Crianças e adolescentes com TEA apresentam déficits diversos e persistentes na comunicação social e interação social associados a interesses restritos e comportamentos estereotipados e repetitivos.

Crianças e adolescentes com TEA apresentam dificuldade na comunicação verbal e não verbal. Por exemplo, eles podem não entender ou não usar adequadamente: linguagem falada, gestos, contato visual, expressões faciais.

Desafios sociais adicionais podem incluir dificuldade em: reconhecer emoções e intenções nos outros, reconhecer as próprias emoções, buscar conforto emocional dos outros, sentir-se oprimido em situações sociais.

Comportamentos restritos e repetitivos podem incluir: movimentos corporais repetitivos (por exemplo, balançar, bater, girar, correr para frente e para trás), movimentos repetitivos com objetos, comportamentos como rituais, interesses restritos ou extremos em tópicos específicos, necessidade de rotina invariável/resistência à mudança (por exemplo, mesma programação diária, menu de refeições, roupas, caminho para a escola).
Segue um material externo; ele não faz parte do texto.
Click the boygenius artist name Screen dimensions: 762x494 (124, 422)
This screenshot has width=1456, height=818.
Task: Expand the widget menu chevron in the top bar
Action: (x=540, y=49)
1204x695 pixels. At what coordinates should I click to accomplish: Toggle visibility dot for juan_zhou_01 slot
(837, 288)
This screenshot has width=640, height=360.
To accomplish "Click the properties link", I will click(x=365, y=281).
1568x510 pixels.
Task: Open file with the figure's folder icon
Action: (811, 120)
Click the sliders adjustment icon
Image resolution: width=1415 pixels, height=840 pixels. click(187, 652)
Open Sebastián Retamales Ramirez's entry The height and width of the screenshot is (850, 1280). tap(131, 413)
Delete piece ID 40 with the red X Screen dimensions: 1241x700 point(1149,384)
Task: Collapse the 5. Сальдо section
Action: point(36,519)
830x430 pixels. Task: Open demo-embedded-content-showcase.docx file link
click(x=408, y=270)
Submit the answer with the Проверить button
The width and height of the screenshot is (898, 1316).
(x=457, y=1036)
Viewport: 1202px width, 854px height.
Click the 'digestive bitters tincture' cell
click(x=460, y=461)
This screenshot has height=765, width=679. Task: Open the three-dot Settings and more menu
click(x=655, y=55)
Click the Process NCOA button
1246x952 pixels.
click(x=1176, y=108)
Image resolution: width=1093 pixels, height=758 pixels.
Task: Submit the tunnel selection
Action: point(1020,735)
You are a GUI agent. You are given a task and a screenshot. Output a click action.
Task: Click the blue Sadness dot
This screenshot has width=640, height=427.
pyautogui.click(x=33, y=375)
A causa do TEA ainda é pouco conhecida, mas parece altamente relacionado à fatores genéticos ou hereditários e possíveis fatores de risco ambiental também foram identificados.

Atualmente, não há medicações aprovadas para as principais características do autismo, como interação social comprometida e comportamentos restritos. As medicações atualmente disponíveis têm como objetivo apenas sintomas relacionados ao autismo, como insônia, irritabilidade ou sintomas depressivos.

O objetivo dos estudos clínicos é avaliar se um medicamento em desenvolvimento é eficiente e seguro para tratar os sintomas do Transtorno do Espectro Autista em crianças e adolescentes de 2 a menos de 18 anos de idade.